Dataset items

-------

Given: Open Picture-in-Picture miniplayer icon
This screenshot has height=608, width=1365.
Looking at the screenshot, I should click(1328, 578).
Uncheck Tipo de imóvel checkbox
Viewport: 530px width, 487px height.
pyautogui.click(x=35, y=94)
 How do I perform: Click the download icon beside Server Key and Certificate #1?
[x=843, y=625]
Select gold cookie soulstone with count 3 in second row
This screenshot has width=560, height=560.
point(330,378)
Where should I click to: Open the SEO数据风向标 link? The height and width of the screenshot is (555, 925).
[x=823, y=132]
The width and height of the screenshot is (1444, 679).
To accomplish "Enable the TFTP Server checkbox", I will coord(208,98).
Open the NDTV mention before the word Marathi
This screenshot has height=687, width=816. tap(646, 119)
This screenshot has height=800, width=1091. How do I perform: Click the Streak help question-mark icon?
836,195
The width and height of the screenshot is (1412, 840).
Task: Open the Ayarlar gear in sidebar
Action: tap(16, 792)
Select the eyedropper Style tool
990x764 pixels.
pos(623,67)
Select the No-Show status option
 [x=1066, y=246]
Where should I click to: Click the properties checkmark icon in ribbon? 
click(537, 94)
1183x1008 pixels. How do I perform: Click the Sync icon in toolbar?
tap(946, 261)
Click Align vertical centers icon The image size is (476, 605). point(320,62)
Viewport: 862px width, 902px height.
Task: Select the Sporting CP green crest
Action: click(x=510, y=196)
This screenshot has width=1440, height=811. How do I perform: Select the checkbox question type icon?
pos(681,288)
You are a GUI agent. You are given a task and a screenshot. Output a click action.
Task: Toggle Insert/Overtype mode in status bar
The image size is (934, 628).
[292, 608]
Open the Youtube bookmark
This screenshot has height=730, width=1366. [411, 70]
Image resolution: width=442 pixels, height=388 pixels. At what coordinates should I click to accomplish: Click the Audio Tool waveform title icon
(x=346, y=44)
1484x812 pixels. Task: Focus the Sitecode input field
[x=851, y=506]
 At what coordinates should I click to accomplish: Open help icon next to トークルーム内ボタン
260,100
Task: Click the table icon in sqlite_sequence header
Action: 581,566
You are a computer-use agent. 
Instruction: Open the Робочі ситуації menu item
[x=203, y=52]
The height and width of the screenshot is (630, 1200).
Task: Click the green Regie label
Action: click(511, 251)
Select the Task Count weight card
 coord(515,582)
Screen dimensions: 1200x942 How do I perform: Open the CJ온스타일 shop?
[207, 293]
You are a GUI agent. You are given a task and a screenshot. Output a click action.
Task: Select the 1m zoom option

-------

• [WORK TO DO]:
Put every line above into a Markdown table with the columns "No." and "Line", one row per line and numbered in order. Skip any blank lines.

• [TASK ANSWER]:
| No. | Line |
|---|---|
| 1 | Given: Open Picture-in-Picture miniplayer icon |
| 2 | This screenshot has height=608, width=1365. |
| 3 | Looking at the screenshot, I should click(1328, 578). |
| 4 | Uncheck Tipo de imóvel checkbox |
| 5 | Viewport: 530px width, 487px height. |
| 6 | pyautogui.click(x=35, y=94) |
| 7 |  How do I perform: Click the download icon beside Server Key and Certificate #1? |
| 8 | [x=843, y=625] |
| 9 | Select gold cookie soulstone with count 3 in second row |
| 10 | This screenshot has width=560, height=560. |
| 11 | point(330,378) |
| 12 | Where should I click to: Open the SEO数据风向标 link? The height and width of the screenshot is (555, 925). |
| 13 | [x=823, y=132] |
| 14 | The width and height of the screenshot is (1444, 679). |
| 15 | To accomplish "Enable the TFTP Server checkbox", I will coord(208,98). |
| 16 | Open the NDTV mention before the word Marathi |
| 17 | This screenshot has height=687, width=816. tap(646, 119) |
| 18 | This screenshot has height=800, width=1091. How do I perform: Click the Streak help question-mark icon? |
| 19 | 836,195 |
| 20 | The width and height of the screenshot is (1412, 840). |
| 21 | Task: Open the Ayarlar gear in sidebar |
| 22 | Action: tap(16, 792) |
| 23 | Select the eyedropper Style tool |
| 24 | 990x764 pixels. |
| 25 | pos(623,67) |
| 26 | Select the No-Show status option |
| 27 |  [x=1066, y=246] |
| 28 | Where should I click to: Click the properties checkmark icon in ribbon?  |
| 29 | click(537, 94) |
| 30 | 1183x1008 pixels. How do I perform: Click the Sync icon in toolbar? |
| 31 | tap(946, 261) |
| 32 | Click Align vertical centers icon The image size is (476, 605). point(320,62) |
| 33 | Viewport: 862px width, 902px height. |
| 34 | Task: Select the Sporting CP green crest |
| 35 | Action: click(x=510, y=196) |
| 36 | This screenshot has width=1440, height=811. How do I perform: Select the checkbox question type icon? |
| 37 | pos(681,288) |
| 38 | You are a GUI agent. You are given a task and a screenshot. Output a click action. |
| 39 | Task: Toggle Insert/Overtype mode in status bar |
| 40 | The image size is (934, 628). |
| 41 | [292, 608] |
| 42 | Open the Youtube bookmark |
| 43 | This screenshot has height=730, width=1366. [411, 70] |
| 44 | Image resolution: width=442 pixels, height=388 pixels. At what coordinates should I click to accomplish: Click the Audio Tool waveform title icon |
| 45 | (x=346, y=44) |
| 46 | 1484x812 pixels. Task: Focus the Sitecode input field |
| 47 | [x=851, y=506] |
| 48 |  At what coordinates should I click to accomplish: Open help icon next to トークルーム内ボタン |
| 49 | 260,100 |
| 50 | Task: Click the table icon in sqlite_sequence header |
| 51 | Action: 581,566 |
| 52 | You are a computer-use agent.  |
| 53 | Instruction: Open the Робочі ситуації menu item |
| 54 | [x=203, y=52] |
| 55 | The height and width of the screenshot is (630, 1200). |
| 56 | Task: Click the green Regie label |
| 57 | Action: click(511, 251) |
| 58 | Select the Task Count weight card |
| 59 |  coord(515,582) |
| 60 | Screen dimensions: 1200x942 How do I perform: Open the CJ온스타일 shop? |
| 61 | [207, 293] |
| 62 | You are a GUI agent. You are given a task and a screenshot. Output a click action. |
| 63 | Task: Select the 1m zoom option |